Exercise brief.
Reproduce the stored data below verbatim, from its first line through the line containing "tab-1 is located at coordinates (285, 680).", with both of those lines included.

++++ Material provided ++++

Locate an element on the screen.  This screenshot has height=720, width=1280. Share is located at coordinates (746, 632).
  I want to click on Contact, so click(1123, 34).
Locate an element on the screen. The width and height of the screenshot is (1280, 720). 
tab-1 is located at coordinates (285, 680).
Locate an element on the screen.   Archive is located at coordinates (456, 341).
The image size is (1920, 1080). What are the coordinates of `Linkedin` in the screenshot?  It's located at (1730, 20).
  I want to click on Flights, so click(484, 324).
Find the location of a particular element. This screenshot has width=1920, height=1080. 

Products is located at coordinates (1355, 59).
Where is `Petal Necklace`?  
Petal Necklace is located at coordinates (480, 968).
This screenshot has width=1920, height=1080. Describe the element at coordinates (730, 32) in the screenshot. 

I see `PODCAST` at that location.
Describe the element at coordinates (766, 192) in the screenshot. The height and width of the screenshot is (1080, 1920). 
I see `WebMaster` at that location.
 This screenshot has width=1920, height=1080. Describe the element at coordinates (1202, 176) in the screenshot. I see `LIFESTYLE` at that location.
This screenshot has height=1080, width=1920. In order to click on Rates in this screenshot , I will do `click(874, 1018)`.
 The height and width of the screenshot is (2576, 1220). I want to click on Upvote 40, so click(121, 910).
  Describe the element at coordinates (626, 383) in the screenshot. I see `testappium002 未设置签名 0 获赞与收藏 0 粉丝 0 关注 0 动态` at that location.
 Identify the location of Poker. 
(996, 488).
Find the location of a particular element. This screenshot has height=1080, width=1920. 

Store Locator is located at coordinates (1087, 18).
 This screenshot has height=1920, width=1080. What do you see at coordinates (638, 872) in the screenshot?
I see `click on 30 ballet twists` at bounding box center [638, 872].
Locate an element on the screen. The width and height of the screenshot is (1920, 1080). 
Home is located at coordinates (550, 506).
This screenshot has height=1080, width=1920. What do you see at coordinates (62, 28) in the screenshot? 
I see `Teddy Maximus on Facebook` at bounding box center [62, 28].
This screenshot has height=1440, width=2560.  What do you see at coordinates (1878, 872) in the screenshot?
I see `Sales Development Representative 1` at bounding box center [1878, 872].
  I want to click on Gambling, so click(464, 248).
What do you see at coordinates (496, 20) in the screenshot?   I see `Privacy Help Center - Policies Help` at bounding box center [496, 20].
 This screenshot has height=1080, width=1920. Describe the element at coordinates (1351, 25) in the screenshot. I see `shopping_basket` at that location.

++++

Expected answer.
Locate an element on the screen.  This screenshot has height=720, width=1280. Share is located at coordinates (746, 632).
  I want to click on Contact, so click(1123, 34).
Locate an element on the screen. The width and height of the screenshot is (1280, 720). 
tab-1 is located at coordinates (285, 680).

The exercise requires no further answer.